[[ SUPPLIED MATERIAL, beginning ]]
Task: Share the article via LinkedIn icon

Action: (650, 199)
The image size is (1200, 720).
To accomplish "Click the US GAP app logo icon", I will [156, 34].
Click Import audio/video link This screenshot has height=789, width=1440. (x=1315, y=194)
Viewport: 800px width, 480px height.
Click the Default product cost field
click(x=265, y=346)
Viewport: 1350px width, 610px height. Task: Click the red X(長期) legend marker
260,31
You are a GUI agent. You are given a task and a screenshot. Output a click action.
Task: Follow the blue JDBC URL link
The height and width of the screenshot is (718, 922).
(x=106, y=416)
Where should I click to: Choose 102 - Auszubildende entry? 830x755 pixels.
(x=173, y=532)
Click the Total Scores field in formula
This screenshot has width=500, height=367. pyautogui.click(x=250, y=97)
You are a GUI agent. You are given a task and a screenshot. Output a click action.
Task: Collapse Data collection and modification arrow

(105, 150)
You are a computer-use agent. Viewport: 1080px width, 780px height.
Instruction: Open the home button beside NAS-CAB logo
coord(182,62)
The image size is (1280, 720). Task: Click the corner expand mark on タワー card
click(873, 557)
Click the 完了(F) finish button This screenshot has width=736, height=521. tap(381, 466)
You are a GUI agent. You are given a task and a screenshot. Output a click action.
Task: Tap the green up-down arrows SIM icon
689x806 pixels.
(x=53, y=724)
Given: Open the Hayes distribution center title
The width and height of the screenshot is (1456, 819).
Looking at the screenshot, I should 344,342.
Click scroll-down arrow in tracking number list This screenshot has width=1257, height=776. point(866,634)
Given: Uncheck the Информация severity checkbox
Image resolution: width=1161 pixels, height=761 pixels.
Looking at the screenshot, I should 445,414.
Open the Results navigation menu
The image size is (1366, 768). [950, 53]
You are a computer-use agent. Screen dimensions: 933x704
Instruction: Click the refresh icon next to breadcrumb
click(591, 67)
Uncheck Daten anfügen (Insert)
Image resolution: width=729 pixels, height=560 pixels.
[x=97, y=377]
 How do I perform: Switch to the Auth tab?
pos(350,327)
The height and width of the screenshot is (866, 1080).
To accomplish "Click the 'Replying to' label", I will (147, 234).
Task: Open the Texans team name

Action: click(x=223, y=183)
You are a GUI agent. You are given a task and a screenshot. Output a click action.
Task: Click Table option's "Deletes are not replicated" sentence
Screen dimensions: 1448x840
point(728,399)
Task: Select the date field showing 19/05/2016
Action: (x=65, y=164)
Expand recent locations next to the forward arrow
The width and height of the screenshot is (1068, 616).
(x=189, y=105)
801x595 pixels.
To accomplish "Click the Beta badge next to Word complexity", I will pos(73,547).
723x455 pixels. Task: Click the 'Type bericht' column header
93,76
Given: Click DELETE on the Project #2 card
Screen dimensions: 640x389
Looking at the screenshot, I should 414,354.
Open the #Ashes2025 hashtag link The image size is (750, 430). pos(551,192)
[[ SUPPLIED MATERIAL, end ]]
■ **TASK REQUIREMENTS**:
Every line from the one containing "Given: Click DELETE on the Project #2 card" through the end of the entries above must be echoed exactly, with both ends kept.

■ **RESPONSE AREA**:
Given: Click DELETE on the Project #2 card
Screen dimensions: 640x389
Looking at the screenshot, I should 414,354.
Open the #Ashes2025 hashtag link The image size is (750, 430). pos(551,192)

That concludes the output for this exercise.